I have your two letters of Oct 3 and Oct 5 respectively. The latter came yesterday and the former arrived this evening. Naturally when I read your letter yesterday I did not understand several references but the letter from Dr. Christie that you enclosed in the letter received to-day cleared up the mystery. I am pleased that you like the ring and hope it is a nice one. You see I did not have the privilege of getting a look at it myself but hope to see it on your finger in company with another one before many moons go by. Thank you ever so much for the cake which arrived to day. It will make a very welcome addition to our mess table.

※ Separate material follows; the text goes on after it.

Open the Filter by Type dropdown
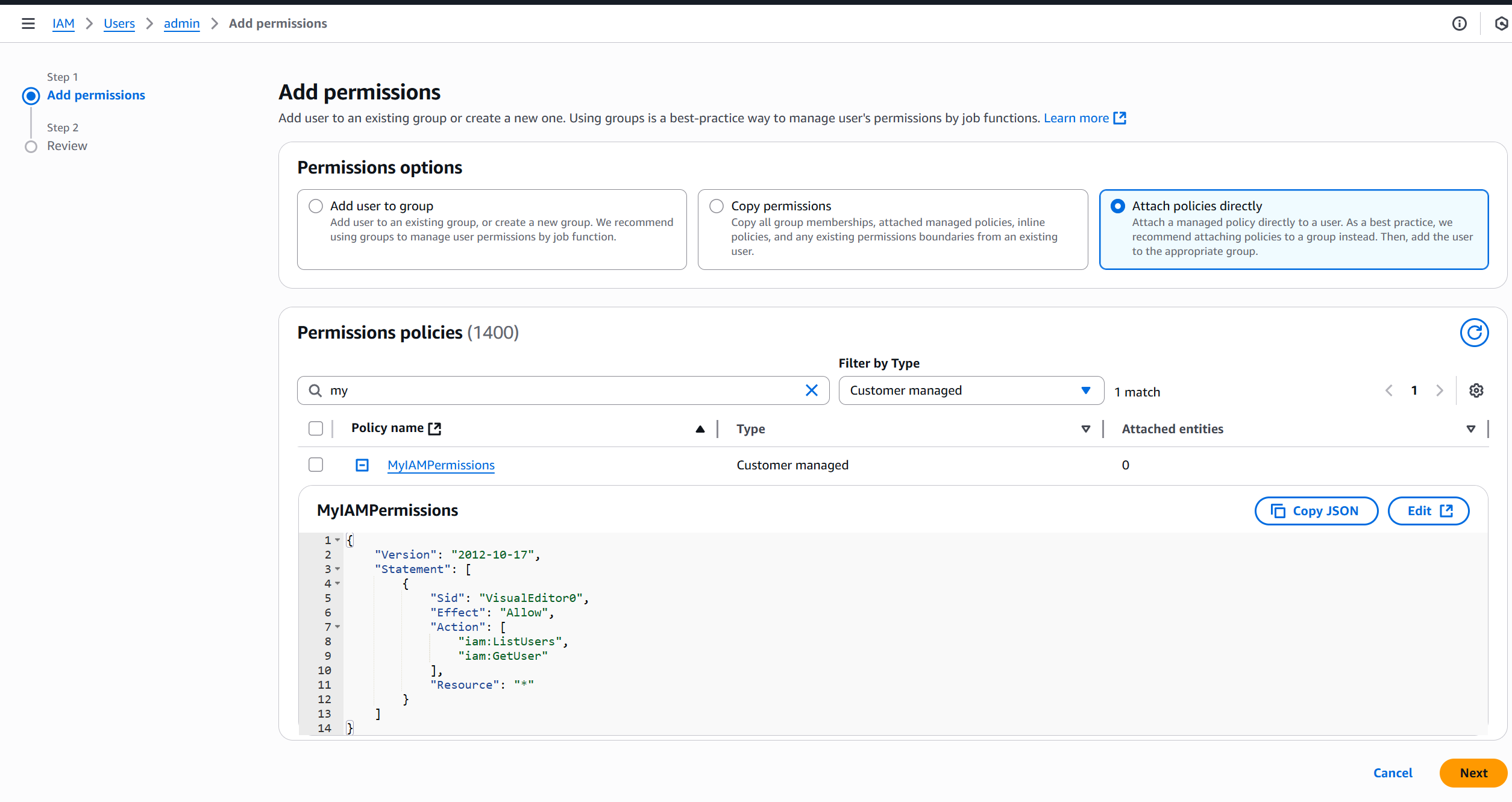1512x802 pixels. coord(970,390)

I am pleased to know that you had a good time shopping in London and also that Major Hornby was on hand to do the honours of the occasion. Was it a daylight raid that you encountered?

Please quote the dates of letters you have received from me when you write. Some must be going astray for I write every two or three days, usually on the third day. Sometimes, I admit, the time elapsed runs into four days but not often. Do not whatever you do adopt a policy of reprisals for I dearly love to get your letters.

Our weather has been much better for the past two days and to-day was really fine. We are not at all busy but I am acting orderly officer for the week and cannot get out much. I have an invitation from an R.F.C. officer to go down to his aerodrome and take a joy ride with him but so far have not had an opportunity to take advantage of the offer. Lieut Walsh of Calgary was in our mess this afternoon and had “Afternoon tea” with us.

Have had quite a budget of Canadian mail recently and must soon get to work answering some of the letters. For a long time I got hardly any letters from Canada. Last night one arrived from my sister in Wpg., the first from her in over two months.

Now about those rings, I might have sent you more but picked only those bearing the respective coats of arms of cities I had visited in the course of our various military operations over here. I am glad you like the photo. And that reminds me I have not received one of your own sweet self yet; really you must hustle up your photographers a bit for I am most impatient.

You were well advised I think to change your hotel in London. I never liked that Regent Palace. It always appealed to me as being tawdry and vulgar. We had a nice time in London last Summer hadn’t we? I did at least and shall always love the old city and especially that comparatively modern institution the taxi. No I never did use taxis as a general thing for that sort of adventure. Were you ever really truly glad that you sprained your ankle? It was a lucky accident for me, much more so than any that ever landed me a patient.